Ohne Rechtsirrtum ist das FG ferner davon ausgegangen, dass der Verein das für eine solche Klage erforderliche Feststellungsinteresse geltend machen kann, was sich ohne weiteres schon daraus herleiten lässt, dass ein weiterer Eintragungsantrag bei der OFD anhängig ist und dieser die gleiche, gerichtlich zu klärende Rechtsfrage aufwerfen wird.

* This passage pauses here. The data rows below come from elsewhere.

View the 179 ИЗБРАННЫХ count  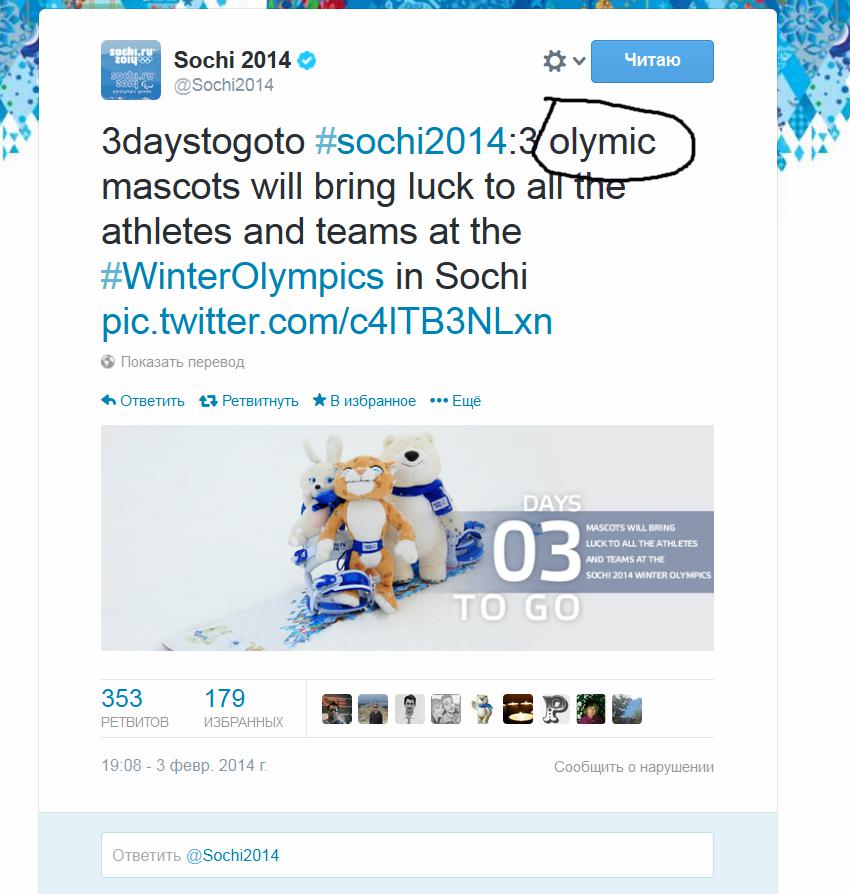click(243, 708)
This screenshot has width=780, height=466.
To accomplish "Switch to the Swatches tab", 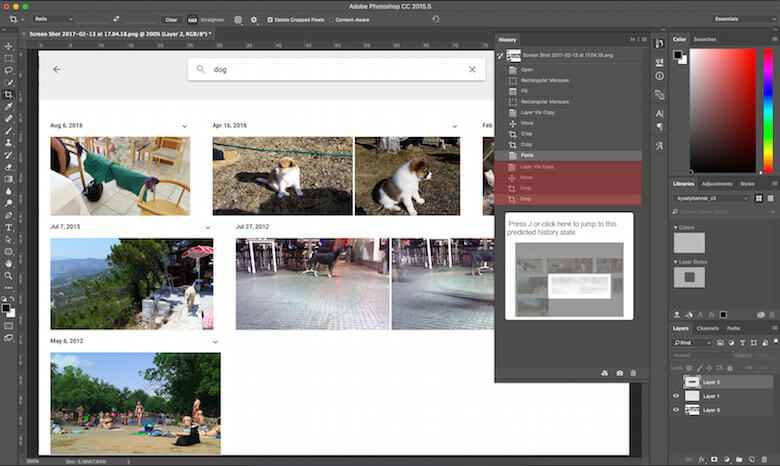I will [705, 39].
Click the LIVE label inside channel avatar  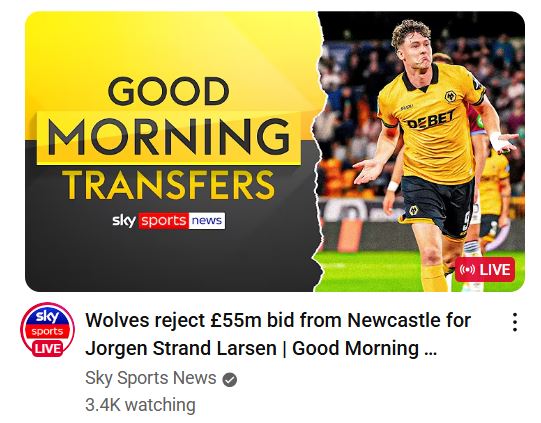tap(48, 348)
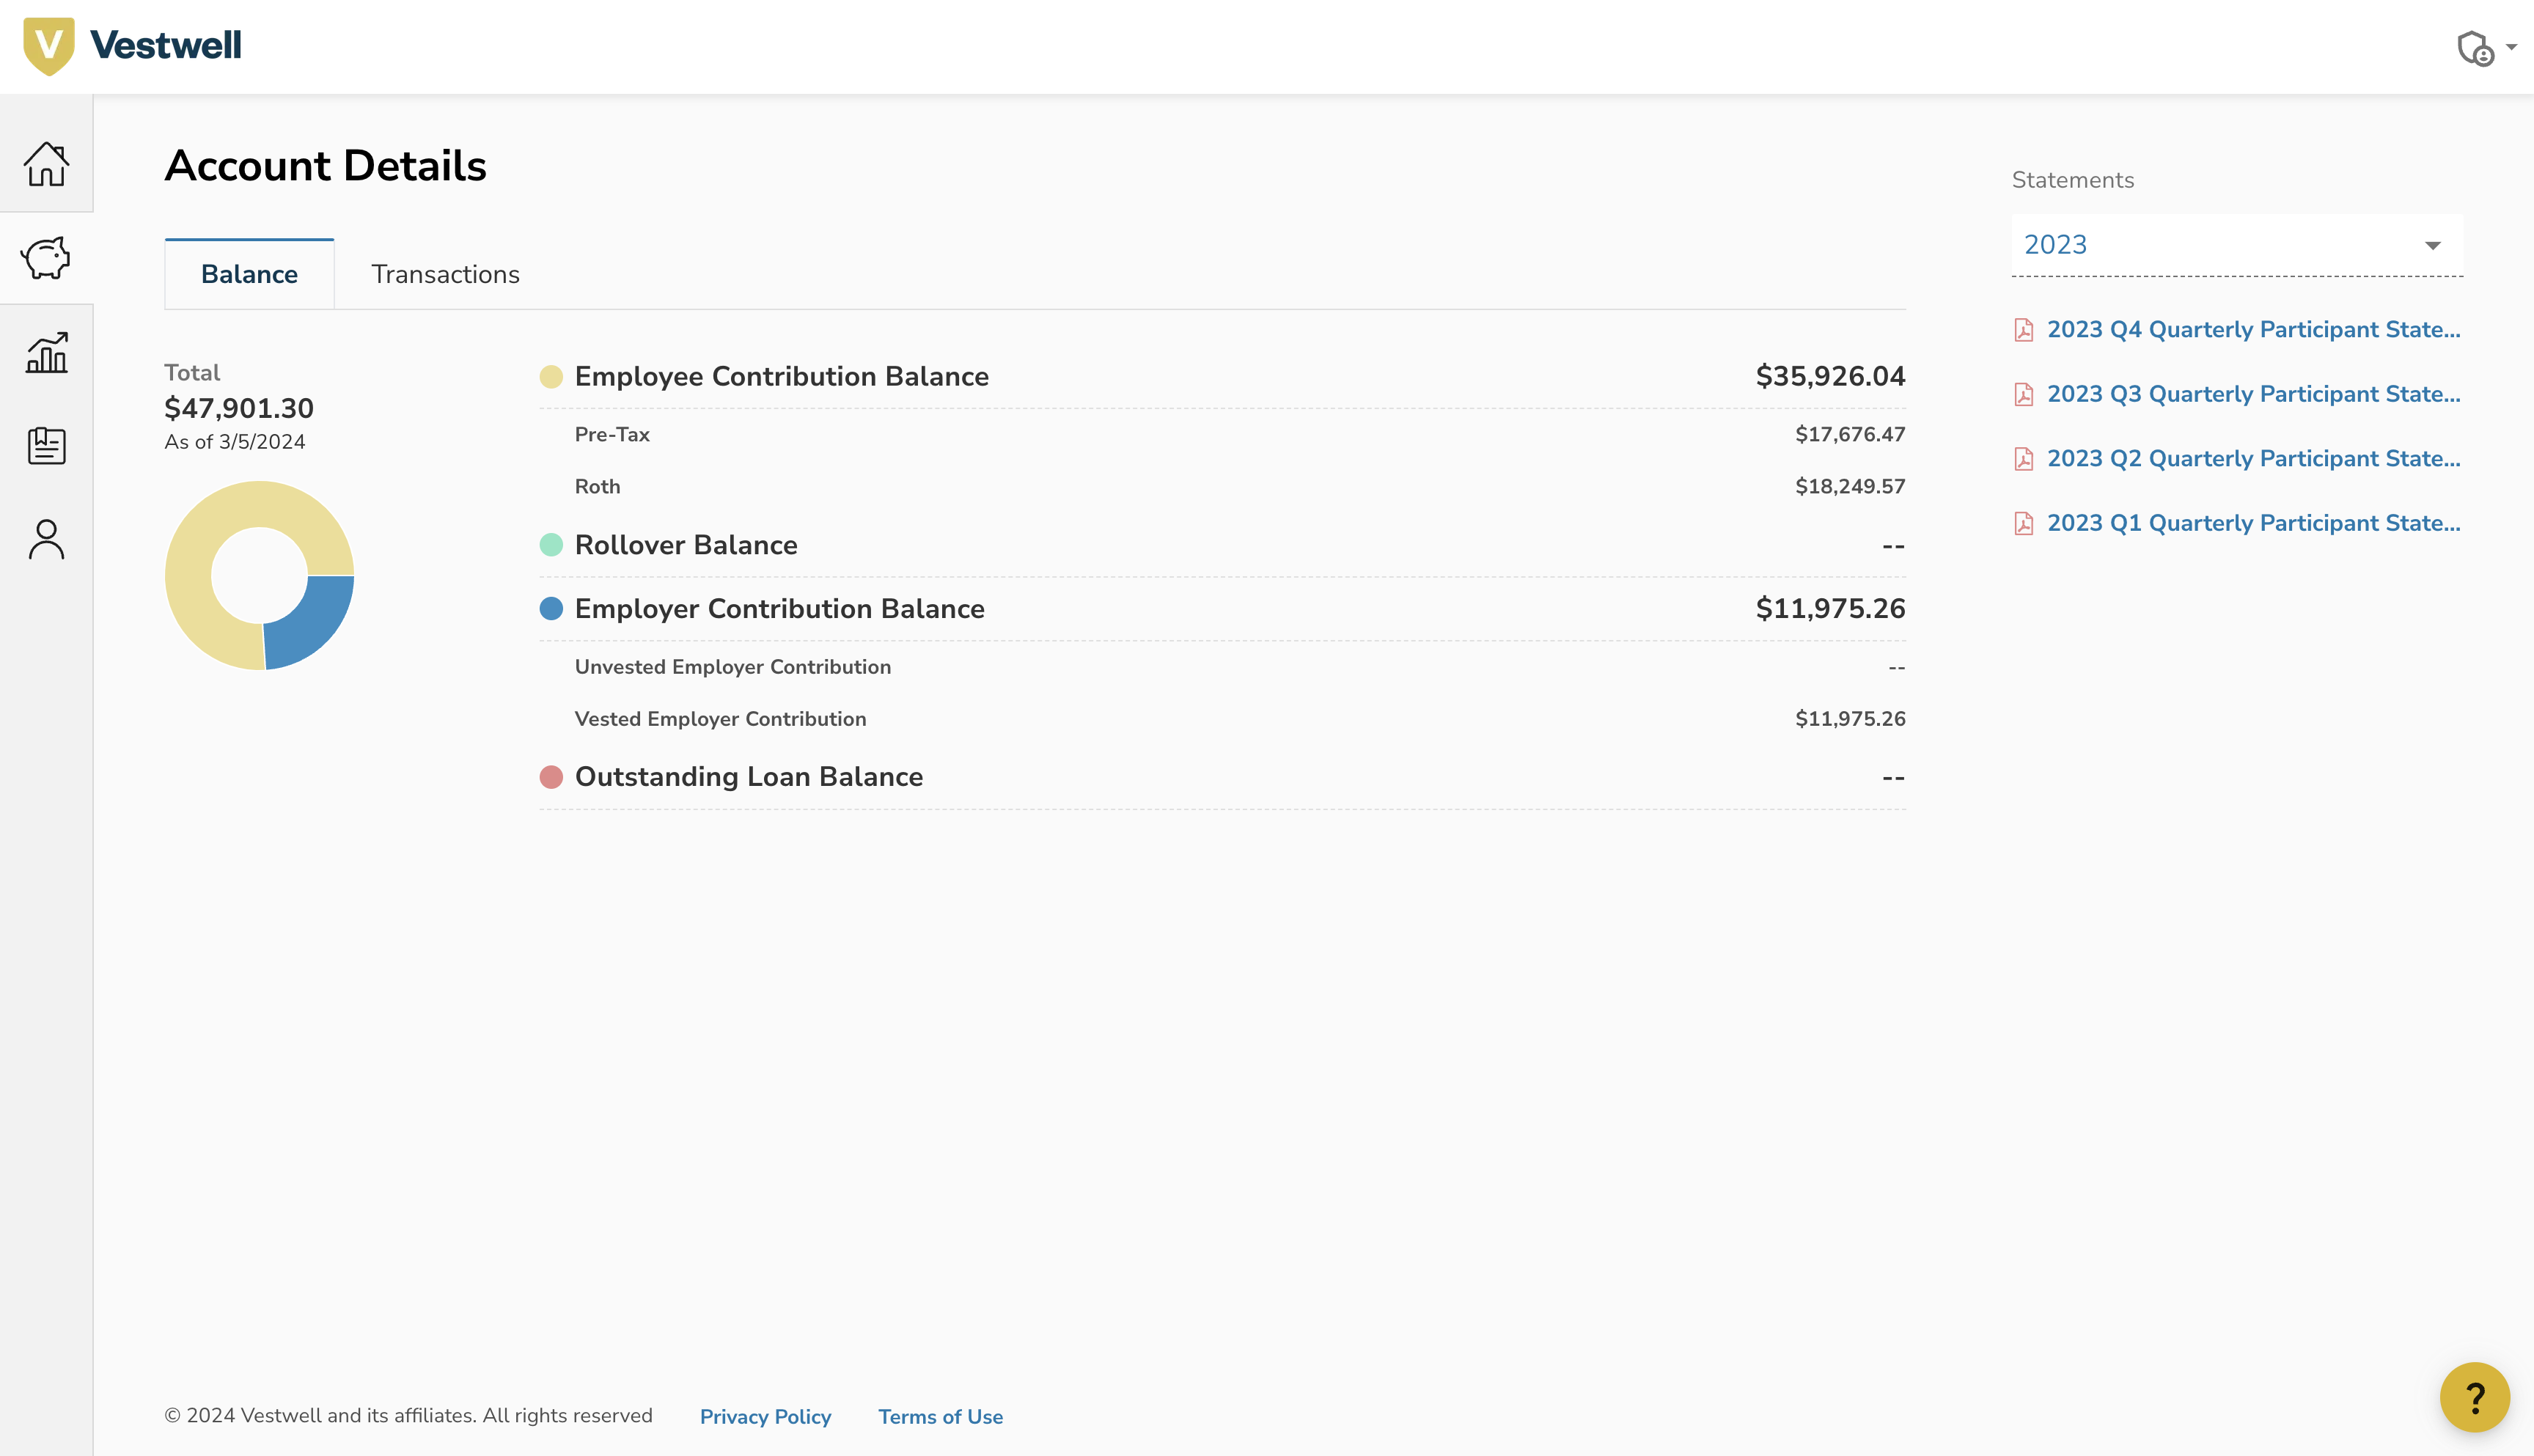The width and height of the screenshot is (2534, 1456).
Task: Open the investment performance chart icon
Action: (x=46, y=352)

2. Die Entscheidung über die Rechtmäßigkeit des Ablehnungsbescheides hängt, wie das FG richtig erkannt hat, von der Beantwortung dreier Fragen ab, nämlich
- erstens, ob die LStHVDV eine abschließende, also nicht nach dem Ermessen der Behörde erweiterbare Aufzählung der --vorbehaltlich besonderer, sich aus den Gegebenheiten des Einzelfalls ergebender Umstände-- vor der Eintragung einer Beratungsstelle vorzulegenden Unterlagen enthält;
- zweitens, ob, wenn diese Frage zu verneinen sein sollte, das Verlangen nach Vorlage einer steuerlichen Unbedenklichkeitsbescheinigung für den künftigen Beratungsstellenleiter einer rechtsförmlichen Grundlage im StBerG oder einer auf diesem beruhenden Rechtsverordnung bedarf und nicht nach dem Ermessen der Behörde im Einzelfall aufgrund des § 92 AO 1977 ausgesprochen werden kann; sowie, wenn auch diese Frage zu verneinen sein sollte,
- drittens, ob bei einer Sinn und Zweck des der Behörde eröffneten Ermessens gerechten Ermessensausübung, welche die diesem Ermessen durch das Rechtsstaatsprinzip gesetzten Grenzen, insbesondere den Verhältnismäßigkeitsgrundsatz, wahrt, die Vorlage einer solchen Unbedenklichkeitsbescheinigung gleichsam routinemäßig, d.h. ohne besonderen, einzelfallbezogenen Anlass nicht verlangt werden darf, ein solches Verlangen also einen sich aus den sonst nach Maßgabe des Gesetzes und der genannten Verordnung vorgelegten Unterlagen oder sonstigen der OFD verfügbaren Informationen ergebenden Anfangsverdacht der persönlichen Unzuverlässigkeit des künftigen Beratungsstellenleiters voraussetzt, dem die Behörde durch das strittige Verlangen nachgehen will; ferner ob, wie der klagende Verein offenbar meint, selbst bei einem solchen Anfangsverdacht ein solches Verlangen rechtswidrig wäre, weil sich aus dem Verhalten des künftigen Beratungsstellenleiters in eigenen steuerlichen Angelegenheiten nichts für seine Eignung als Leiter einer Beratungsstelle herleiten lässt und daher eine Bescheinigung der vorgenannten Art keine für die Eintragung erheblichen Erkenntnisse vermitteln könnte.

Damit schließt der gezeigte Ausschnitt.